In the May quarter, Research In Motion ($50; RIMM) reported profits of $1.38 per share, up 41% and exceeding the consensus by $0.04. Yet the shares swooned 11%, and analysts are becoming increasingly concerned about RIM’s competitive position. Revenue rose 24% to $4.24 billion but fell short of RIM’s guidance. BlackBerry shipments jumped 43% and the subscriber base swelled 60% from year-earlier levels, but both metrics were toward the low end of the company’s projections. The BlackBerry phone’s average selling price slipped an estimated 16% to $300, a result of RIM’s renewed efforts to promote smart phones in the consumer market. At 10 times the lowest estimate for fiscal 2011 ending February, RIM’s price reflects plenty of bad news. The company plans to ship two new phones in the August quarter and release a new version of its operating software by the end of September. Research In Motion is a Buy and a Long-Term Buy.

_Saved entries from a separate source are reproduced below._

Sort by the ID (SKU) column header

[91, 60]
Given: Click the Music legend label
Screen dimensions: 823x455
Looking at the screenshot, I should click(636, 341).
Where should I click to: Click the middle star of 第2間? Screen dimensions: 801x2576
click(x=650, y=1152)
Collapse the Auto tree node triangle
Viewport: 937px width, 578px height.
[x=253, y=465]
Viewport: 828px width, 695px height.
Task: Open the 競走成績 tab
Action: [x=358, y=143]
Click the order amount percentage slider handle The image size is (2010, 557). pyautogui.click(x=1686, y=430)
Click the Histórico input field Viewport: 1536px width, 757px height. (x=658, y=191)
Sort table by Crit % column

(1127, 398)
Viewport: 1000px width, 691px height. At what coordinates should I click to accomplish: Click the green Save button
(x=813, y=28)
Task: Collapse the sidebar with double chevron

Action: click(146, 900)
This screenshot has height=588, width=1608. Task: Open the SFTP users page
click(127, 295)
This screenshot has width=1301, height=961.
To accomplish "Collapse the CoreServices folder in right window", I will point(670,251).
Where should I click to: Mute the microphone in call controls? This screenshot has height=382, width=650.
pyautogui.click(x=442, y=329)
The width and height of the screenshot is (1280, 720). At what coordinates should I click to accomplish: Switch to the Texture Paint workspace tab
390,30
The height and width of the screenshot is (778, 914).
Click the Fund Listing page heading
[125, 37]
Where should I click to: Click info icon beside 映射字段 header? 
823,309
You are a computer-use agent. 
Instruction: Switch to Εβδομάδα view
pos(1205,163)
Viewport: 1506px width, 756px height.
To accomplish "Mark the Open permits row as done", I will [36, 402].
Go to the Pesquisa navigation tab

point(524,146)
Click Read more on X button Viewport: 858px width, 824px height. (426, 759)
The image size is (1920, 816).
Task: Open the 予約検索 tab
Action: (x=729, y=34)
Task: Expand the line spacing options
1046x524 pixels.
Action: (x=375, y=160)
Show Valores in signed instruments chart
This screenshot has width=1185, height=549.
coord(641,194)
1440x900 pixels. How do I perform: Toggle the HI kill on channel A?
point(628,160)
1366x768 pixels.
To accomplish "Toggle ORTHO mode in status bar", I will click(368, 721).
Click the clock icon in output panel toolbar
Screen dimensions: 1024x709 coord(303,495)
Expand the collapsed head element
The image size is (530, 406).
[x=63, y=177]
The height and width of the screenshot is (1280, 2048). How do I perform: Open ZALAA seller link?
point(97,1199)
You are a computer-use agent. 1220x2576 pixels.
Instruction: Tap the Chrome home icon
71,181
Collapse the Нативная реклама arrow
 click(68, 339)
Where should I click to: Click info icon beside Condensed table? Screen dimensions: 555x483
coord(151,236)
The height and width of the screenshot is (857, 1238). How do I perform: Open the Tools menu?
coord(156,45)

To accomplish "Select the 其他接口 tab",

Abbott Laboratories ($47; ABT) is shopping the flu-vaccine business it acquired in a $6.6 billion deal for Solvay’s pharmaceutical unit. The division, potentially worth more than $600 million, offers exposure to Eastern Europe, a region with excellent growth opportunities. Abbott is a Buy and a Long-Term Buy . . . Companies in the S&P 500 Index repurchased $55.3 billion of their own shares in the March quarter, up 80% from the same period a year ago. The index’s all-time high is $171.95 billion in buybacks, set in the September quarter of 2007. In the latest quarter, 251 companies participated in buyback programs, up 29% from a year earlier. Most active were IBM ($125; IBM), Wal-Mart Stores ($49; WMT), and Exxon Mobil ($57; XOM), which spent a total of $9.5 billion on their own shares. IBM is a Focus List Buy and a Long-Term Buy. Wal-Mart Stores is a Long-Term Buy. Exxon Mobil is rated B (average) . . . A midstage clinical study found that an experimental Johnson & Johnson ($59; JNJ) diabetes drug, in concert with another drug, improved the control of blood sugar levels and helped with weight loss. J&J is a Long-Term Buy . . . Medtronic ($36; MDT) raised its quarterly dividend 9% to $0.225 per share and also reported that its insulin pump and monitoring device was more effective than injectable treatments at controlling blood glucose levels. Medtronic is rated A (above average).
Financial reform is here
Committees from the U.S. House and Senate hammered out an expansive piece of legislation billed by President Obama as the toughest financial reform since the laws spawned by the Great Depression. Federally insured banks would be limited in their ability to trade derivatives, which could lead to the spin-off of their trading desks. However, intense lobbying by the banking industry helped avoid some of the more draconian proposals.
Both the Federal Reserve and the Securities and Exchange Commission would receive additional regulatory authority. A new oversight council would monitor the financial stability of banks, and regulators would have authority to liquidate financial companies teetering toward collapse. Many financial stocks climbed on the news, suggesting investors had expected even tougher regulations. The bill could be voted into law by July 4.